# Task prompt
Below are several entries. Transcribe exactly those lines that fall from the one with "Select the JPA arrows icon" through the one with "You are a GUI", end lines included.

***** The data

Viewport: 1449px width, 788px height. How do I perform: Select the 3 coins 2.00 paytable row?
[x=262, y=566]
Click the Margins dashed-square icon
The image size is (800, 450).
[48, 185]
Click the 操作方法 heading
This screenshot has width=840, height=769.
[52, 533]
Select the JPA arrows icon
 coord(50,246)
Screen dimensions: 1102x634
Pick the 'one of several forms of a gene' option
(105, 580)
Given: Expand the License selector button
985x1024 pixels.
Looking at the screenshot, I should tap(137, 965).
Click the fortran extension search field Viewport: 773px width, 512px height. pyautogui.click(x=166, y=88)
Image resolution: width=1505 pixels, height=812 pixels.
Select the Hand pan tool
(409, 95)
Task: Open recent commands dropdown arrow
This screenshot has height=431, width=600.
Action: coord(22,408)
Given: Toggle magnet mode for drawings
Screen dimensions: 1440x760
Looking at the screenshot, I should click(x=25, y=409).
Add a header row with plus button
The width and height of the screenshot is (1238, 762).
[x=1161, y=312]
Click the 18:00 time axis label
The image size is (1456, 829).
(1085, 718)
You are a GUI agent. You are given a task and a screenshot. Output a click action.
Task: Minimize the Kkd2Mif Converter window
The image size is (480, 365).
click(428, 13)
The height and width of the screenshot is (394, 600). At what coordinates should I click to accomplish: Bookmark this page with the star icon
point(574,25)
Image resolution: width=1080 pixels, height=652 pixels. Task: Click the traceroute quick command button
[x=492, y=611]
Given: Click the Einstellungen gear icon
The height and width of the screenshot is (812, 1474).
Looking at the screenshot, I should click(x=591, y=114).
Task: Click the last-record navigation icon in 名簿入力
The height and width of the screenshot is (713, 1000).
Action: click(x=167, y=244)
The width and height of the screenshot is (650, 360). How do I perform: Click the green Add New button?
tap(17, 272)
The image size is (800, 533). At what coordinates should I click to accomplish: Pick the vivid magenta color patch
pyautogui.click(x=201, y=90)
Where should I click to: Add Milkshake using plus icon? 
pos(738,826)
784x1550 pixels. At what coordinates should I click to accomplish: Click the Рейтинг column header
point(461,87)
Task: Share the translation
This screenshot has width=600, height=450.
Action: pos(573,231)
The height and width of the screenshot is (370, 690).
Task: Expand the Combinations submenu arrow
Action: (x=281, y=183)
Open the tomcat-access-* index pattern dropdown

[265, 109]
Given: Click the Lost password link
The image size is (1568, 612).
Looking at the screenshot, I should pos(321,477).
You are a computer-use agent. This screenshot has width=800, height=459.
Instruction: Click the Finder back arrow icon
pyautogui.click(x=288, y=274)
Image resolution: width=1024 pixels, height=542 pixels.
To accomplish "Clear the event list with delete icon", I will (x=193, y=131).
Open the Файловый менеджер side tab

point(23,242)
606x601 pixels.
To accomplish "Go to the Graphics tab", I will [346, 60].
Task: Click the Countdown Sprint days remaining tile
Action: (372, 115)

**********

# Answer to the problem
Select the JPA arrows icon
 coord(50,246)
Screen dimensions: 1102x634
Pick the 'one of several forms of a gene' option
(105, 580)
Given: Expand the License selector button
985x1024 pixels.
Looking at the screenshot, I should tap(137, 965).
Click the fortran extension search field Viewport: 773px width, 512px height. pyautogui.click(x=166, y=88)
Image resolution: width=1505 pixels, height=812 pixels.
Select the Hand pan tool
(409, 95)
Task: Open recent commands dropdown arrow
This screenshot has height=431, width=600.
Action: coord(22,408)
Given: Toggle magnet mode for drawings
Screen dimensions: 1440x760
Looking at the screenshot, I should click(x=25, y=409).
Add a header row with plus button
The width and height of the screenshot is (1238, 762).
[x=1161, y=312]
Click the 18:00 time axis label
The image size is (1456, 829).
(1085, 718)
You are a GUI agent. You are given a task and a screenshot. Output a click action.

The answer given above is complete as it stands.